Beginners guide on schemes offering equity share loans in India


The share market is much more than just trading shares to garner profit on every possible opportunity. Investors or the shareholder can also leverage their current shares for getting loans from the banks. Yes, banks offer different schemes for equity share loans for the people in the requirement of instant cash. In order to understand the whole concept of equity share loans, you need to know the basics things first. The equity shares are the shares that an individual offers to others in return for cash like in company owners sales the ownership in for shares. These shares are called equity shares. For an example, if a startup requires an amount of money to continue its work, the owner announces to sell the shares to others. A limited amount of shares which represents a portion of the ownership in return of money for the company.

Similarly, the banks offer loan to the people in return for their shares. If a person applies for the loan against its shares the bank first discloses the list securities it takes against the loans. So, first, you need to make sure shares comes under the bank’s securities list for getting the loan. Then the bank calculates the value of loan it could give you against the provided securities. The loan provided is the value of the securities that you are offering to the bank. The price at which bank calculates your loan against the share will always be less than the actual per unit price of the share. Most of the time the percentage of the offered loan ranges between the 50% to 70% value of the shares you are offering and these are called collaterals.

The Process

Once apply for the equity share loans a draft a current account including the overdraft service will be opened by the bank in your name. The borrowing amount limit for the investors is defined according to the collateral values. Using the borrowing facility investors can borrow the desired amount anytime and can repay it by depositing into the current account. Most of the experts and share traders prefer the equity share loans for cars, homes and other schemes offered by the bank. These loans are more flexible and simpler than the EMI-loans given by the banks.

Interest Value

The interest value on Loan against Securities is much lower than that of the credit card or a personal loan. This is because the value or amount you borrowed is secured with the collateral for the bank. The interest value on the LAS changes every month as depend on the daily outstanding balance information of the overdraft account.
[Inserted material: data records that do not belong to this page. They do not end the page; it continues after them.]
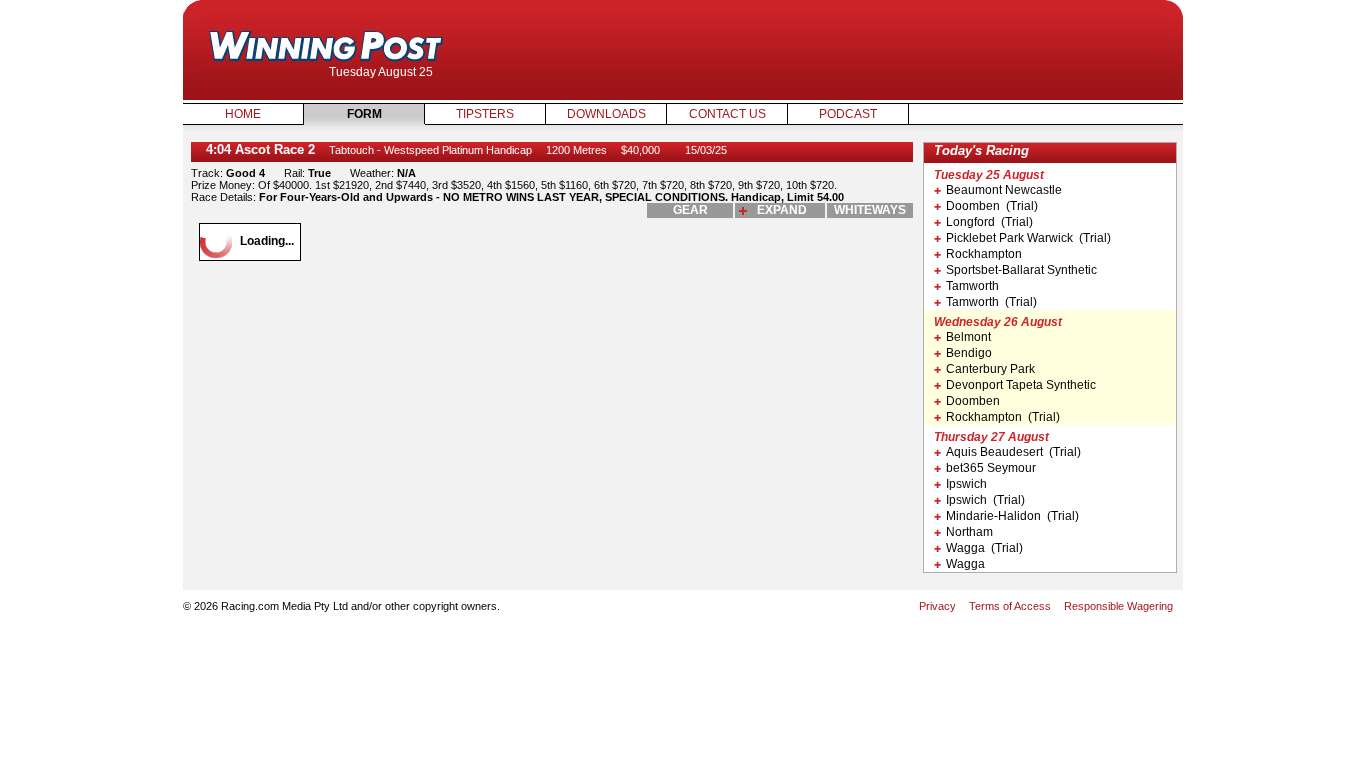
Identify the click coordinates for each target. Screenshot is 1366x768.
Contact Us (727, 114)
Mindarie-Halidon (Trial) (1012, 516)
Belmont (968, 337)
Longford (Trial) (989, 222)
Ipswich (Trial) (985, 500)
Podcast (848, 114)
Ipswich (966, 484)
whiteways (870, 210)
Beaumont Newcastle (1004, 190)
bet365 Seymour (991, 468)
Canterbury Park (990, 369)
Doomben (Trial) (992, 206)
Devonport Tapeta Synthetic (1021, 385)
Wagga (965, 564)
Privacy (937, 606)
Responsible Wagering (1118, 606)
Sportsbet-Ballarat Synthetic (1021, 270)
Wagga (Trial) (984, 548)
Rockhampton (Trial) (1003, 417)
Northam (969, 532)
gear (690, 210)
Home (243, 114)
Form (364, 114)
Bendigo (969, 353)
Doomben (973, 401)
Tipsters (485, 114)
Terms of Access (1010, 606)
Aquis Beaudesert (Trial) (1013, 452)
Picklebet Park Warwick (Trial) (1028, 238)
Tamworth (972, 286)
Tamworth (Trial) (991, 302)
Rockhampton (984, 254)
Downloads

The LAS is mostly preferred because being very simple and flexible, once the limit is et by the bank according to the collateral value, investors can draw loan anytime. The money dance borrowed using the ATM or the net banking without any struggle or issue. The amount could be paid either by cash or transfer to the current account.
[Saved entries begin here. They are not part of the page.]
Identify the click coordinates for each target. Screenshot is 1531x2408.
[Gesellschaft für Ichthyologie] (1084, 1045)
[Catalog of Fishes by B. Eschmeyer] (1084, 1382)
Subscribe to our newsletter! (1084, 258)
The equity share notes may contain better offers and benefits than other type’s loan but there are certain things you need to take care while going for it. Make sure that you have gone through all the terms and conditions of the bank about providing the loans against securities. All the banks have different cases and collateral value calculation process for the offering. If you don’t play smart you may end up in taking the loan that could cost a bigger loss. Go through every detail available in the scheme of the equity share loan you are looking for.